--- BEGIN The records ---

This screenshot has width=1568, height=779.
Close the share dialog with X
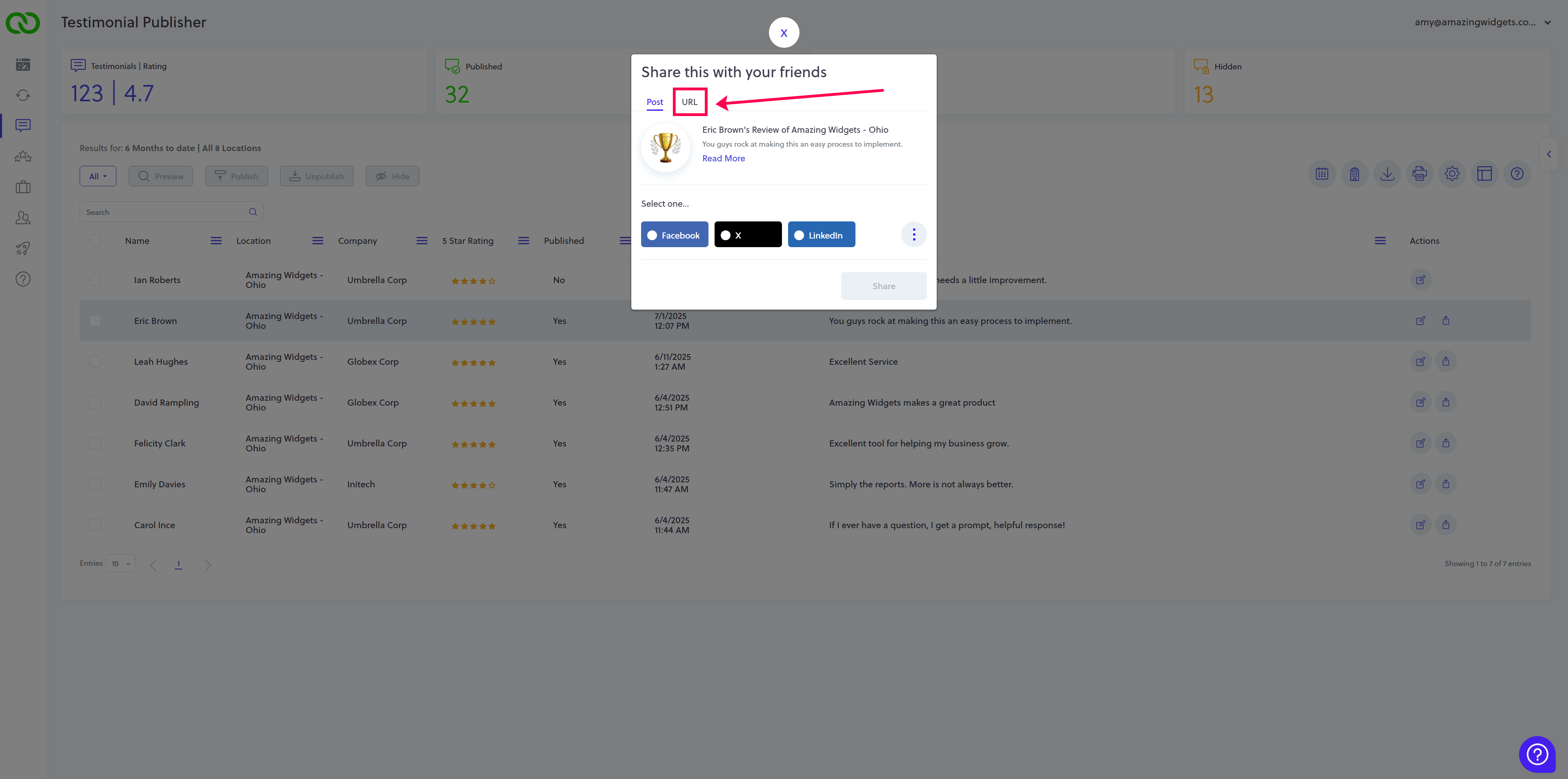tap(784, 33)
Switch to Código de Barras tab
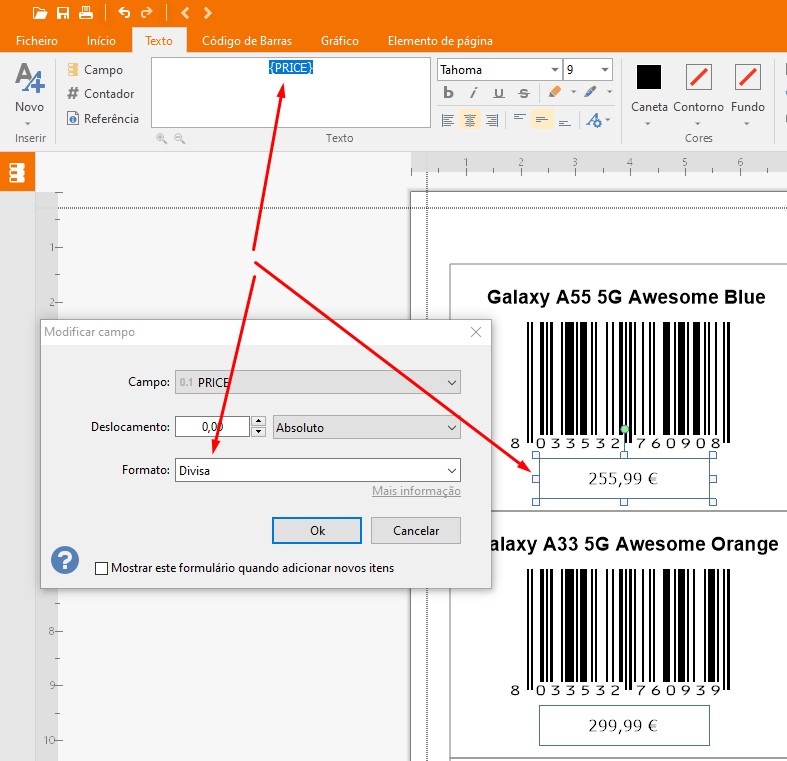 coord(246,41)
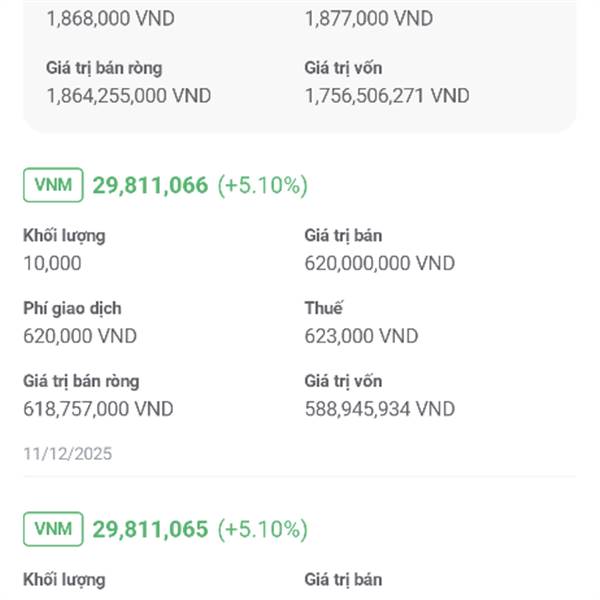Click the 623,000 VND tax amount
The image size is (600, 600).
[x=361, y=336]
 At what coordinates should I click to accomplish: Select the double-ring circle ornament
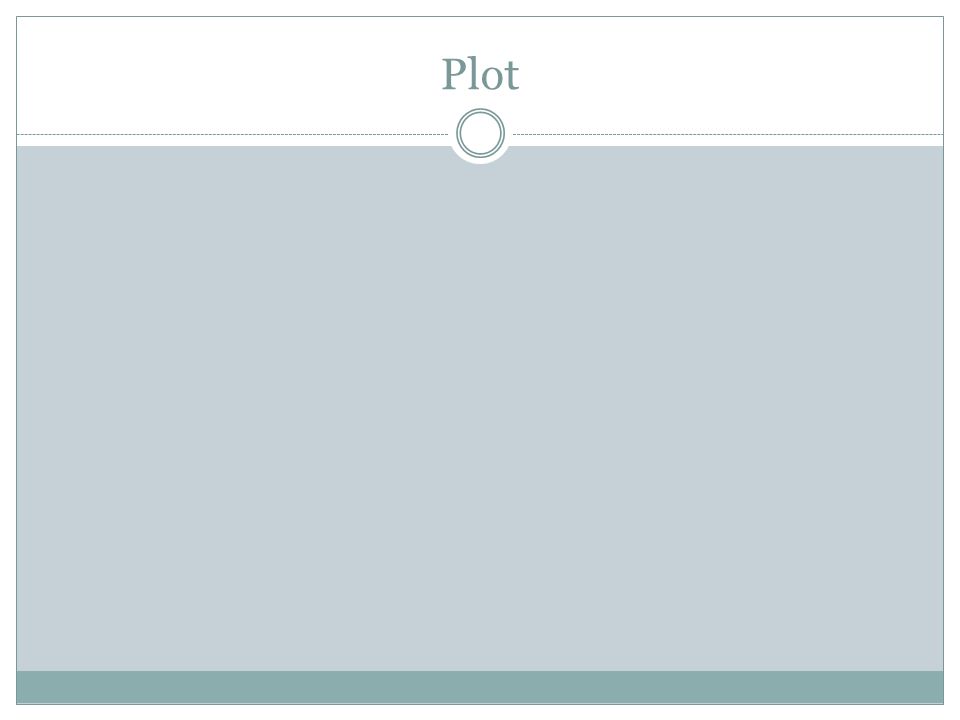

--- END The records ---

▶ _What to do_: Rewrite every row with "dialog" replaced by "window", keeping everything else the same. Leave out the pictures.

▶ _Task response_:
This screenshot has width=1568, height=779.
Close the share window with X
tap(784, 33)
Switch to Código de Barras tab
 coord(246,41)
Click the 623,000 VND tax amount
The image size is (600, 600).
[x=361, y=336]
 At what coordinates should I click to accomplish: Select the double-ring circle ornament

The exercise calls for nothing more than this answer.